Fabulous, but Forensics?
• Different types of glass have different densities, thicknesses, and refractive indices.
• As such, comparing the glass fragments found at a crime scene with those found on the suspects or their belongings can help point to the perpetrator.
• Glass fragment patterns can reveal details about how the crime occurred.
Determining Glass Density
• Measure the mass (in grams) of the glass fragment.
• Carefully add 25mL of water to a 50-mL graduated cylinder. Add the glass fragment and measure the volume of water that has been displaced. This is the volume of your glass fragment.
• Divide the mass (g) by the volume displaced (mL) to find density.
Refractive Index
• Refraction, or the bending of light, is the change in the direction of light as it speeds up or slows down when moving from one medium into another.

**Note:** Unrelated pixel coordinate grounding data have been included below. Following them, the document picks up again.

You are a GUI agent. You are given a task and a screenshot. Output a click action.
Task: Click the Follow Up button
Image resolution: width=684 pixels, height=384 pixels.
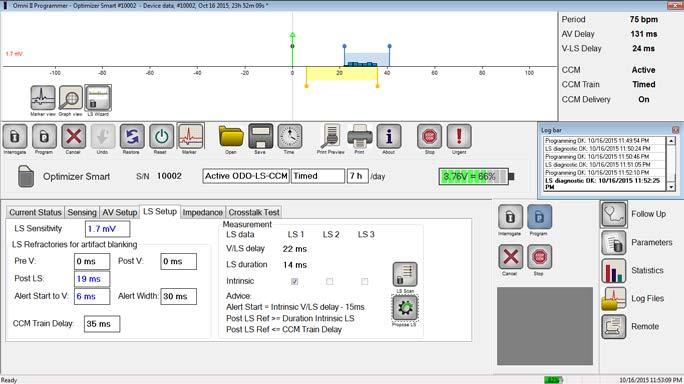(633, 214)

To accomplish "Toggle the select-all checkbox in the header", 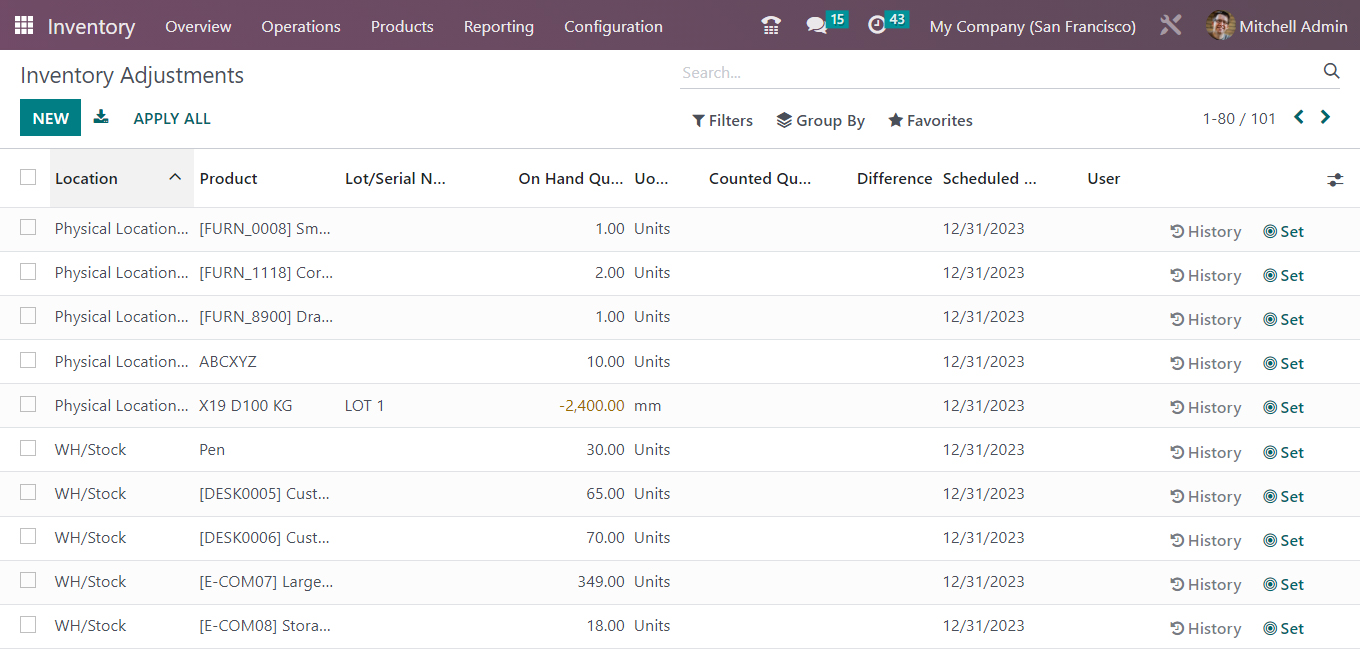I will coord(28,176).
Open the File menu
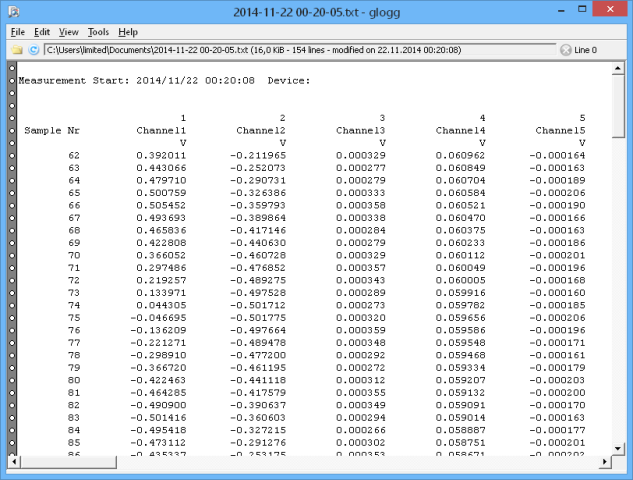Viewport: 633px width, 480px height. pos(16,32)
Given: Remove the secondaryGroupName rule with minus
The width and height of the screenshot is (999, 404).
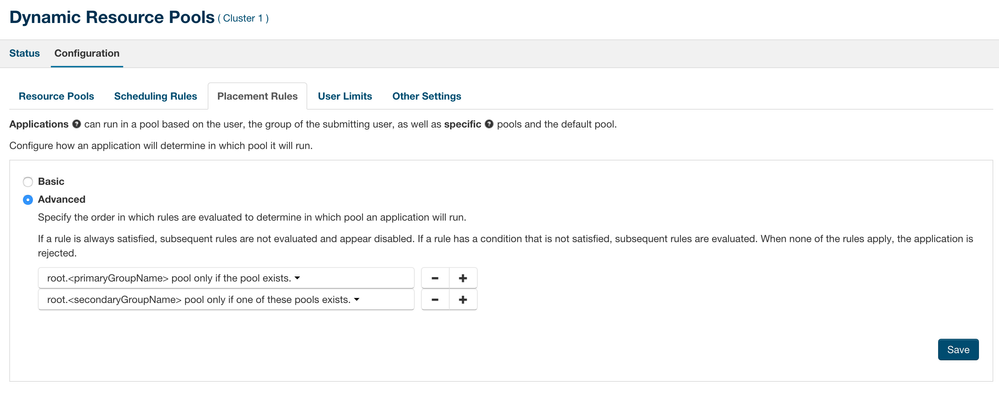Looking at the screenshot, I should point(435,299).
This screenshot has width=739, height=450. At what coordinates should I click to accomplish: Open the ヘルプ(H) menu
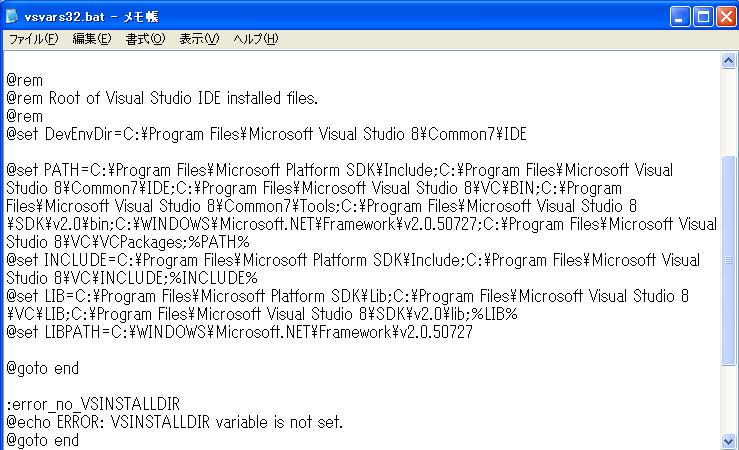coord(255,39)
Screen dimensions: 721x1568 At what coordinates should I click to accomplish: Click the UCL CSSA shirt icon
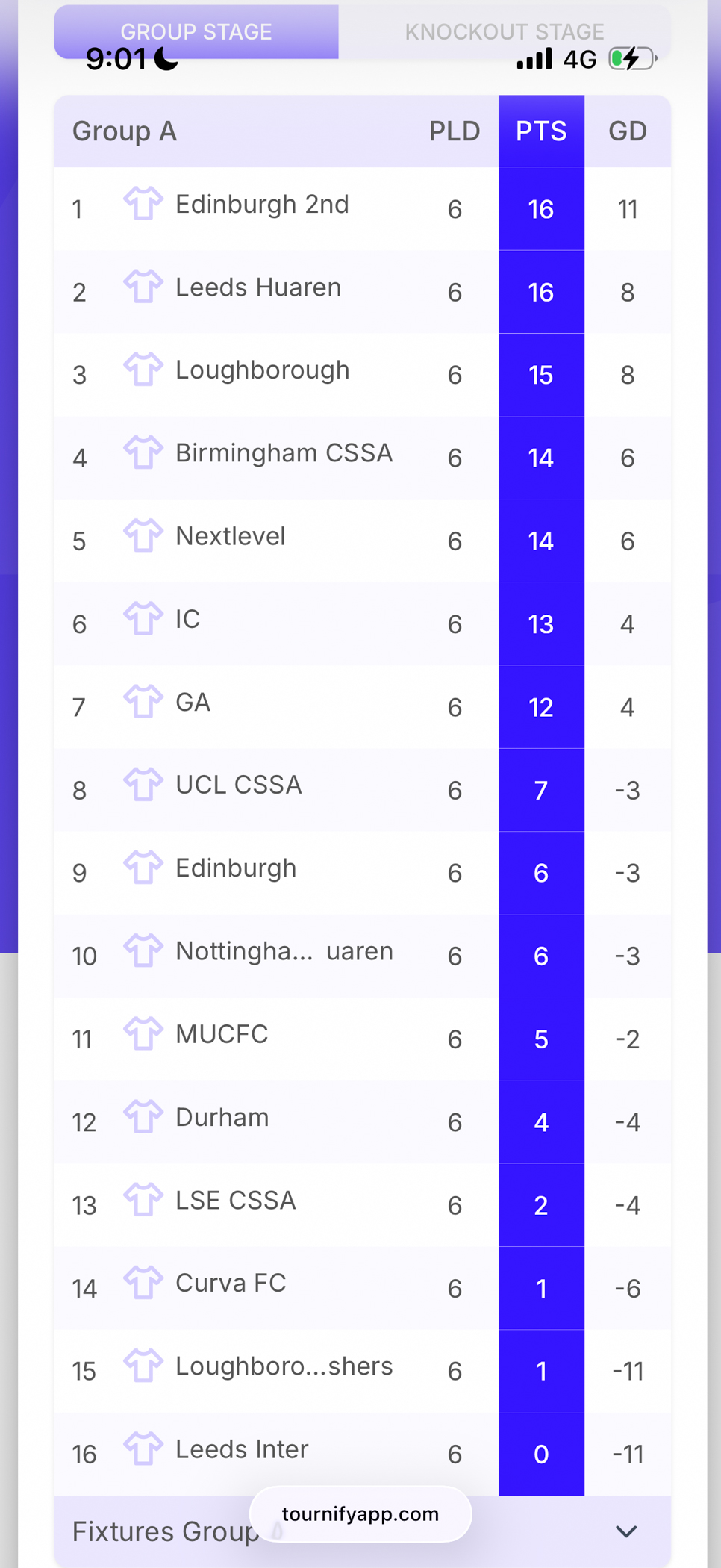[x=143, y=785]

• The refractive index is a tool used to study how light bends as it passes through one substance and into another.
Comparing Refractive Indices
• If evidence glass obtained from the clothing or shoes of a suspect is too small to easily measure the refractive index the submersion method can be used.
• The submersion method involves placing the glass fragment into different liquids of known refractive indices.
• Another technique involves submerging a fragment of a glass in a liquid and viewing it under a microscope. If the refractive index (n) of the liquid medium is different than the refractive index of the piece of glass, a halo-like ring (Becke line) appears around the edge of the glass.
Glass Thickness
• Not all glass is the same thickness and this provides another clue for identifying glass.
• Therefore, by determining the thickness, refractive index, and density of the glass collected, glass fragments can be matched.
Glass Fracture Patterns
• Glass is an amorphous solid; therefore glass will break into fragments, not into regular pieces with straight lines at the edges.
• The fracture patterns formed on broken glass can provide clues about the direction and rate of impact.
• Primary radial fractures and concentric fractures can both occur when glass breaks.
What Can Fracture Patterns Reveal?
• Putting the pieces back together, like a puzzle, can reveal the type of object that hit the glass: bullet, head, rock, etc.• For example, as a bullet passes through glass, it pushes some glass ahead of it, causing a cone-
shaped piece of glass, which makes the exit hole larger than the entrance hole of the bullet.
• The angle at which a bullet enters a piece of window glass can help locate the position of the shooter.
Can You Fracture This?
• Bulletproof glass is a combination of two or more types of glass, one hard and one soft.
• Safety glass, also known as tempered glass, used in windshields is composed of two layers of glass bonded together with a layer of plastic in the middle.